Draghi Knocks U.S. Participation Rate, Shrugs at Debt Ceiling
NEW YORK (TheStreet) -- European Central Bank President Mario Draghi on Thursday called U.S. and eurozone unemployment rates incomparable due to the U.S.'s low labor participation rate and said he had little worry that Congress will resolve the approaching debt limit.
Speaking at the Economic Club of New York, Draghi said that when accounting for the low U.S. employment participation rate, it makes the European Union's 12% unemployment rate "hardly comparable" to the 7.3% rate here.

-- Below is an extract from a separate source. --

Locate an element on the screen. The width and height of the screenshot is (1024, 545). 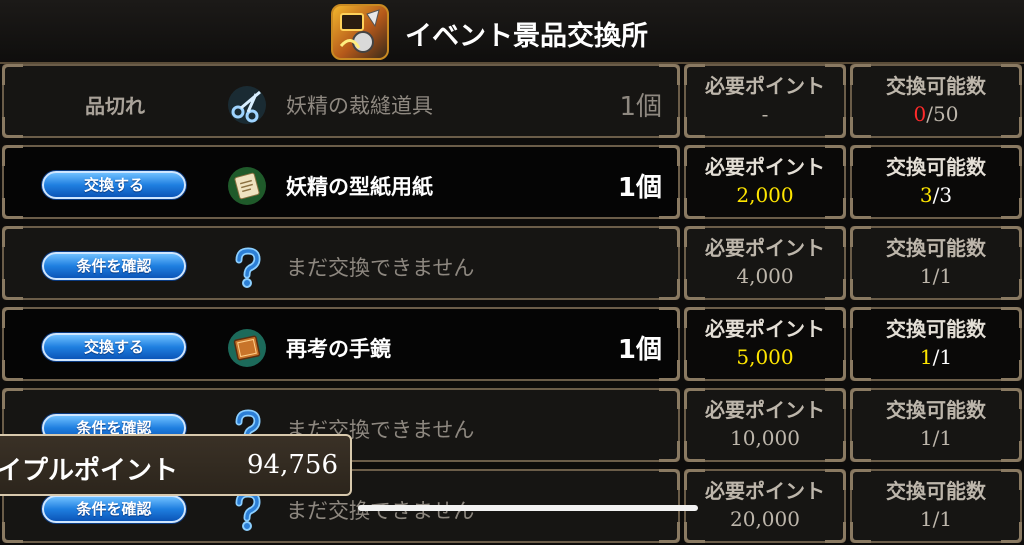
prize-info-panel: 交換する 再考の手鏡 1個 is located at coordinates (341, 344).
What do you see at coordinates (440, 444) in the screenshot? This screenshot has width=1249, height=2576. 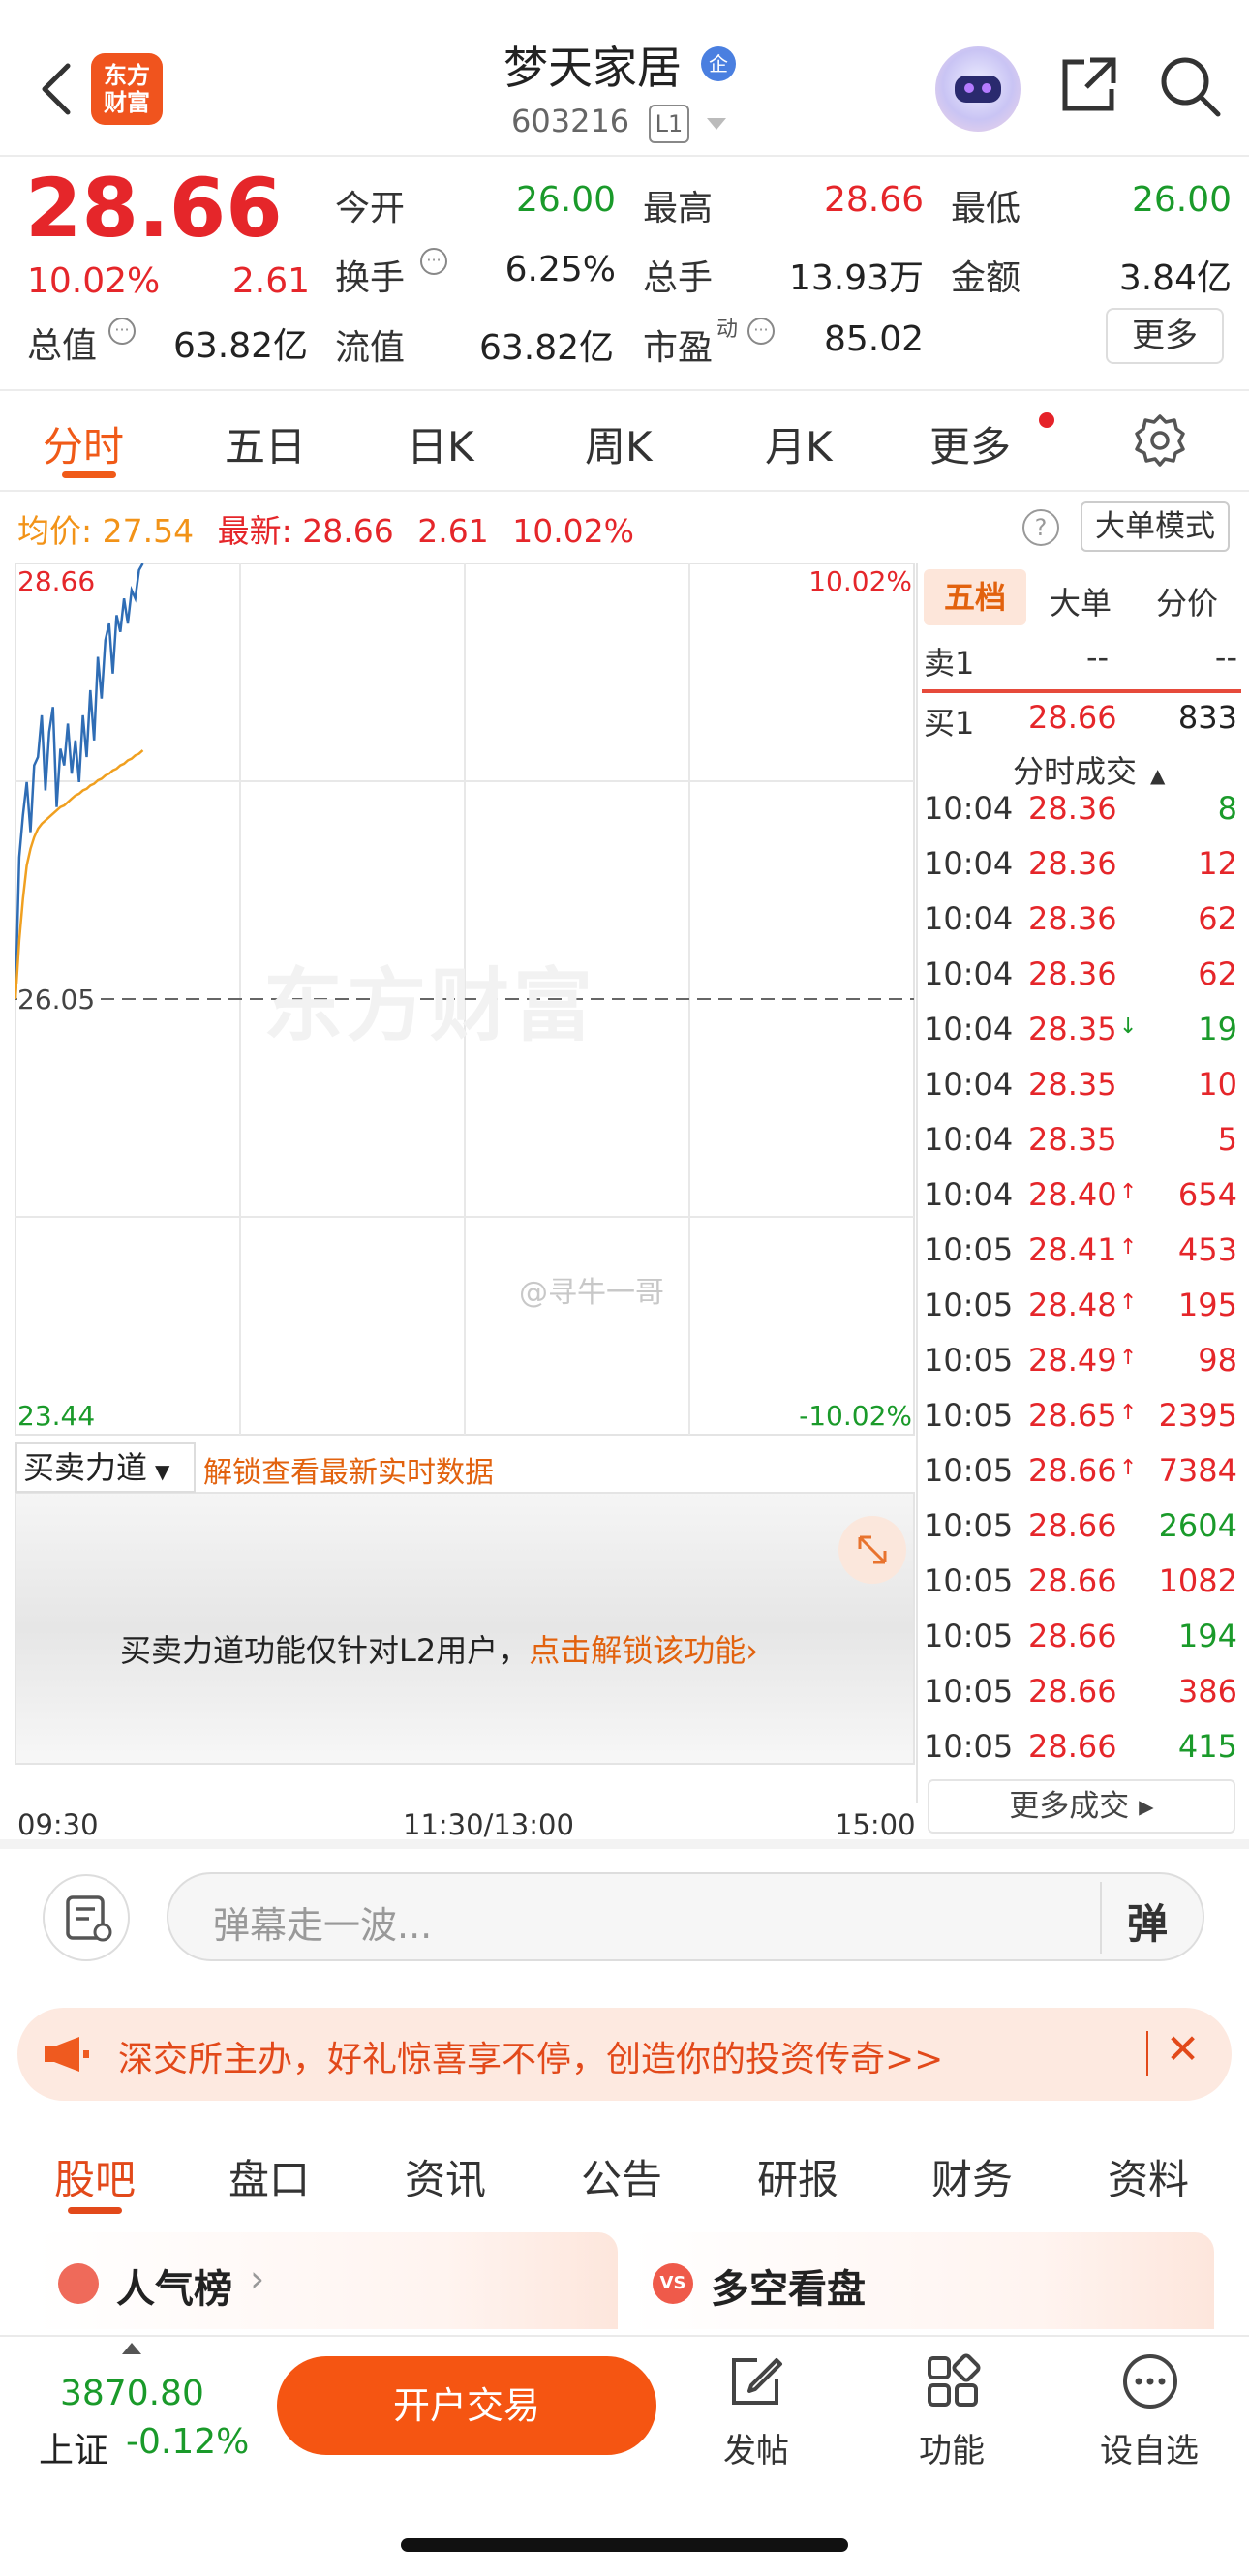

The August employment report showed the participation rate edged down to 63.2% -- the lowest level in 35 years. The Bureau of Labor Statistics has continued to withhold the September employment report, which originally would have posted on Oct. 4, in accordance with the government shutdown.
Draghi said the United States effectively would have double-digit unemployment if it were not for such low participation.
The central banker also spoke to the looming debt ceiling debate by expressing little concern about the matter.
"The world still does not believe the United States will not find a way out of this," Draghi said.
Draghi's comments came shortly after House Speaker John Boehner proposed a short-term solution to increase the country's borrowing limit. White House Spokesman Jay Carney's response to the news appeared promising to markets as he did not outright reject the plan. Carney said President Obama prefers a long-term agreement.
The ECB head also spent part of a question and answer session providing an update on the European Union's upcoming bank stress tests. Draghi was unable to give any insight into how banks would perform; however, he did acknowledge that lenders in the region are in a better position to raise capital. Deutsche Bank and Barclays have both issued equity to bolster their capital ratio's in recent months.
Draghi also noted that the ECB would be providing new detail on how European authorities coordinate the resolution of failing banks in the region, were such issues to emerge.
Major U.S. equity markets on Wednesday were cheering signs of progress in Washington D.C. as the benchmark S&P 500 was surging more than 1.5%, poised for the biggest intraday pop since Jan. 2, the first trading day of 2013.